Toda essa situação leva Antonio Carlos Mello, coordenador do Programa de Combate ao Trabalho Forçado da OIT, a declarar, em entrevista exclusiva ao site Investimentos e Direitos na Amazônia, do Inesc, que “o Brasil pode retroceder de 20 a 25 anos no combate ao trabalho escravo”. Mello também comenta a realidade atual dos estados da Amazônia Legal e as necessidades urgentes para melhorar esse quadro. Atualmente, a OIT adota uma série de iniciativas em parceria com o Ministério do Trabalho, Ministério Público do Trabalho (MPT) e governos estaduais para combater práticas de exploração ilegal de trabalhadores no país.
No fim de maio deste ano, a OIT lançou em parceria com o MPT um laboratório digital com o objetivo de ampliar o conhecimento sobre o trabalho escravo e, assim, orientar políticas públicas. Dados preliminares dessa experiência indicaram que 25% dos trabalhadores resgatados vêm do Maranhão.

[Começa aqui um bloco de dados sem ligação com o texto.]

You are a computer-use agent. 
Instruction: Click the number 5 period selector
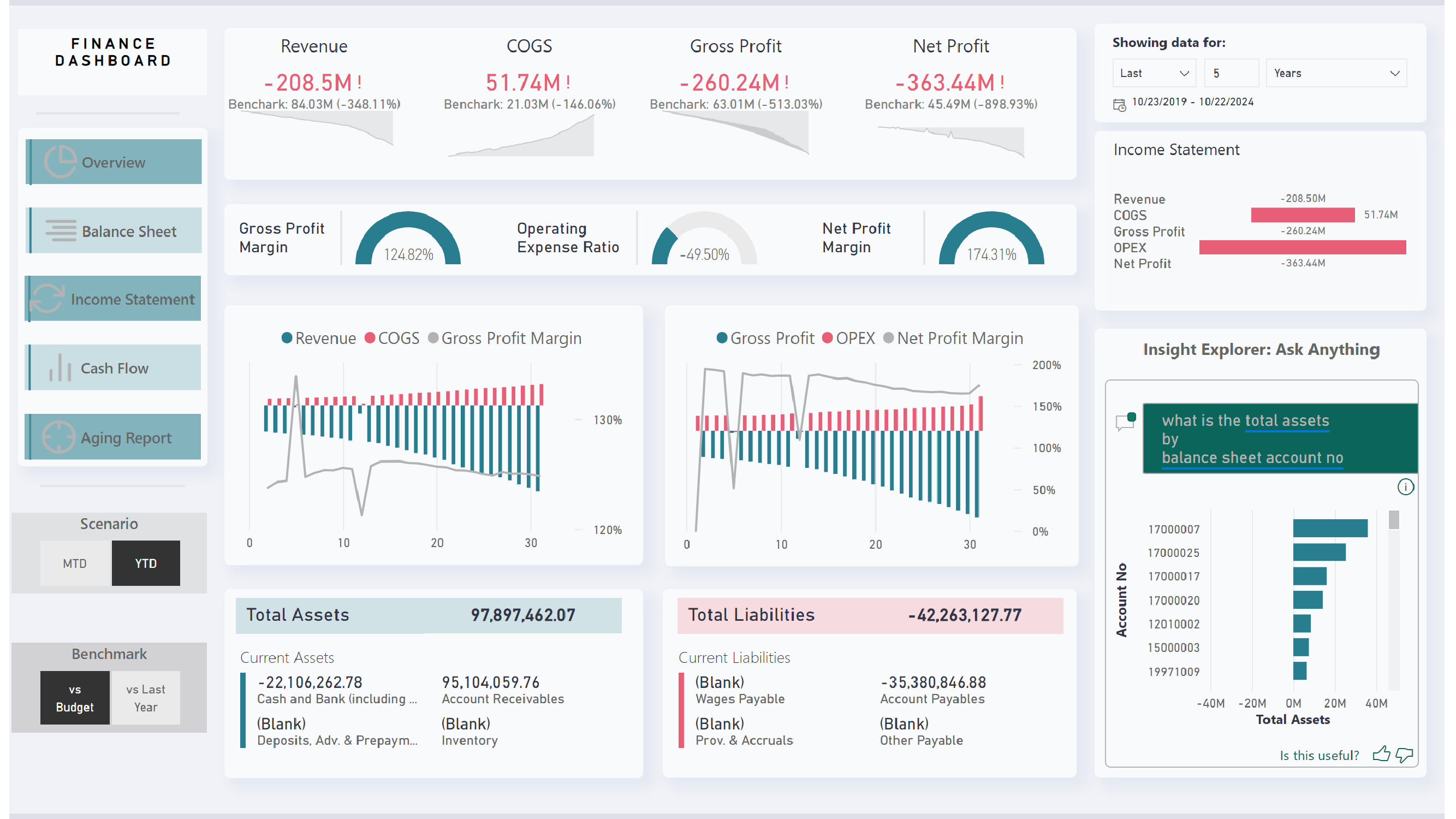1232,73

Outra frente é o impulso institucional de entidades que combatem esse crime. A agência da ONU tem projetos de capacitação tanto com a Polícia Rodoviária Federal, como com o Ministério Público do Trabalho (MPT) e secretarias de Justiça e de Direitos Humanos.
Além disso, a organização apoia iniciativas de atenção às vítimas em pelo menos quatro estados brasileiros: Mato Grosso, Bahia, Ceará e Maranhão. Há ainda uma iniciativa regional chamada Rede Ação Integrada de Combate à Escravidão (RAICE) que engloba os estados de Piauí, Tocantins, Pará e Maranhão para fortalecer as comunidades de origem das vítimas do trabalho escravo.

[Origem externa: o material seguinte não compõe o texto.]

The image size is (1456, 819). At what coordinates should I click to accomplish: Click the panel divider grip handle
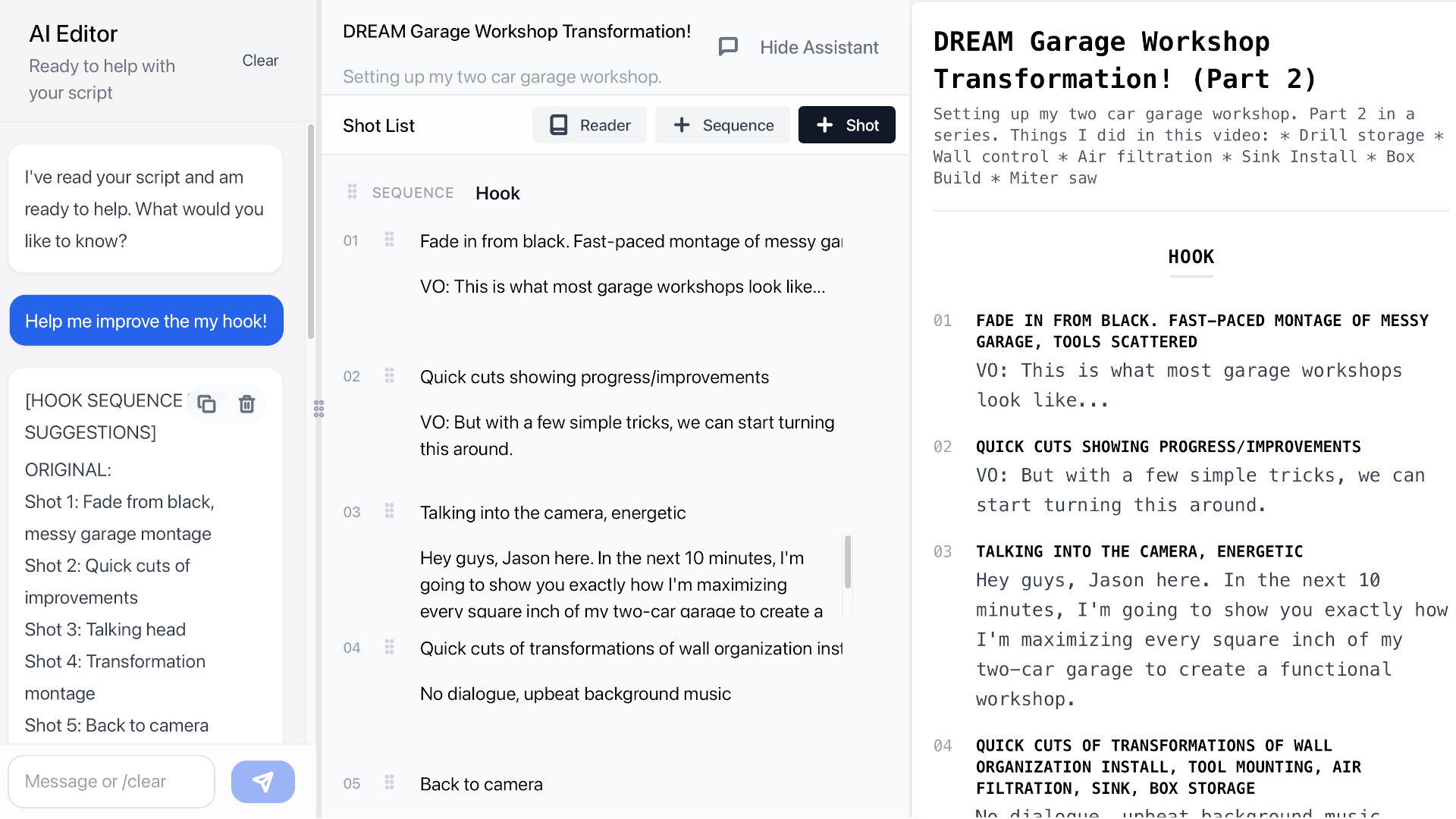pyautogui.click(x=318, y=409)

Confira abaixo a entrevista com Antonio Carlos Mello, coordenador do Programa de Combate ao Trabalho Forçado da Organização Internacional do Trabalho (OIT):
Amazônia INESC – Você afirmou recentemente que o Brasil corre o risco de deixar de ser referência no combate ao trabalho escravo, muito em função do caso Fazenda Brasil Verde, no Pará, que fica na Amazônia Legal. Isso apesar de alguns avanços históricos recentes. Qual o cenário atual do trabalho escravo no país, especificamente nos estados da Amazônia Legal?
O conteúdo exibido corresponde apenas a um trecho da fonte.